Pertemuan yang disambut secara langsung oleh Menteri Koordinator Bidang Kemaritiman, Luhut Binsar Panjaitan dan didampingin oleh Dirjen Migas serta Direktur PLN itu dalam rangka tawar menawar penjualan gas oleh Keppel Ofshore dan Marine untuk memasok kebutuhan pembangkit nasional.

“Melakukan impor dengan alasan harga gas produksi dalam negeri terlalu mahal, ini terkesan Pak Luhut Binsar sudah tidak percaya lagi dengan kemampuan Menteri ESDM dan Menteri BUMN dalam hal kemampuan menyediakan harga gas murah untuk kebutuhan PLN dan industri lainnya,” kata Direktur Eksekutif CERI, Yusri Usman, Senin (28/8).

Padahal lanjut Yusri, pada Rakor di kantor Menko Perekonomian November 2016 yang dihadiri dari Kementerian Keuangan, Kementerian ESDM, Kementerian Perindustrian, SKK Migas , Pertamina dan PGN telah dianalisa dan disimpulkan solusi langkah langkah dihulu dan hilir agar harga gas dihulu lebih murah USD 6 per MMBTU.

Di sisi lain yang menjadi prihatin dan mengherankan bahwa Indonesia yang memiliki ladang gas namun mengimpor gas dari negara Singapura yang tidak memiliki ladag gas sama sekali.

“Sudah puluhan tahun kebutuhan gas untuk industri dan rumah tangga Singapura disuplai Indonesia dari lapangan Grissik Sumsel dan Natuna lewat pipa bawah laut, anehnya lagi perusahaan Keppel Offshore and Marine ini bergeraknya dibidang pelabuhan, galangan kapal dan ajungan lepas pantai, dan perusahaan tersebut sepengetahuan saya belum pernah punya rekam jejaknya dalam dunia perdagangan gas dan tidak ada terlibat ikut sebagai participacing interest di blok migas diseluruh dunia, serta tidak pernah tercatat juga sebagai mitra rekanan di ISC Pertamina, tentu kejadian ini agak membingungkan sebahagian pedagang gas internasional dan nasional,” ujar Yusri.

Kemudian untuk sikap PLN berminat atas tawaran Keppel Offshore and Marine bisa sangat benar jika memang harga gas yang didapat lebih murah.
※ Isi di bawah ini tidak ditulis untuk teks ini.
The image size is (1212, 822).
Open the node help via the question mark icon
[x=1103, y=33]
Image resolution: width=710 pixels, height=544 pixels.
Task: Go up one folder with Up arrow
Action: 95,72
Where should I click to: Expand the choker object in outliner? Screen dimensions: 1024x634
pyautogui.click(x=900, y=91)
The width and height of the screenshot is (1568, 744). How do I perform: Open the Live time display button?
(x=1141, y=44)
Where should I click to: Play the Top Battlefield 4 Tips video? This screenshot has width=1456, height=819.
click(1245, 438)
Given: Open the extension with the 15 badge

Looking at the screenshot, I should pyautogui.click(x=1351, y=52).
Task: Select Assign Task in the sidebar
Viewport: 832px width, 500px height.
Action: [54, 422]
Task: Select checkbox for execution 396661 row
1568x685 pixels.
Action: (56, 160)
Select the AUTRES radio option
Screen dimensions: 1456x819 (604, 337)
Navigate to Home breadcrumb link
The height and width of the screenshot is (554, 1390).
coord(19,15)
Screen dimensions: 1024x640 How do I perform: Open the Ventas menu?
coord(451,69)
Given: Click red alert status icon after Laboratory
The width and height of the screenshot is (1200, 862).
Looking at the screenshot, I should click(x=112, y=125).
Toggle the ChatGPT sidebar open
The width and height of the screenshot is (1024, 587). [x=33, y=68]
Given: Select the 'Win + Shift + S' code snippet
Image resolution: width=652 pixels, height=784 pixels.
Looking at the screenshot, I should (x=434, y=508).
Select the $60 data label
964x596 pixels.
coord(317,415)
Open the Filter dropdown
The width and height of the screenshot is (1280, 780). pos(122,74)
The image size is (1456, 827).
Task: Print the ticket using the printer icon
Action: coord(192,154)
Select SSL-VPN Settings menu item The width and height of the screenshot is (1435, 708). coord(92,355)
Ini tentunya akan menurunkan biaya produksinya dan akhirnya konsumen diuntungkan dengan harga jual listrik yang lebih murah.

Namun yang justru menjadi pertanyaan, Menteri ESDM dan Direksi Pertamina sudah beberapa kali berkunjung Ke Timur Tengah, Iran, Irak, Saudi Arabia dan Qatar untuk merintis pembelian gas secara langsung ke produsennya, namun efektifitas dari kunjungan itu menjadi pertanyaan.

“Saya hanya sedikit khawatir apa mungkin kedatangan perusahaan Singapura ini bisa mengulang cerita lama ketika beberapa hari setelah pelantikan Presiden Jokowi dan Jusuf Kalla, tepatnya tanggal 31 Oktober 2014 kita dihebohkan oleh Perusahaan China Senangol bisa menawarkan minyak mentah murah 25 persen dari harga rata rata dipasar, bahkan saat itu Wapres Anggola Manuel Domingus Vicente datang menjumpai Wapres JK dan menyaksikan tanda tangan MOU antara Pertamina dengan Sonangol EP,” tuturnya.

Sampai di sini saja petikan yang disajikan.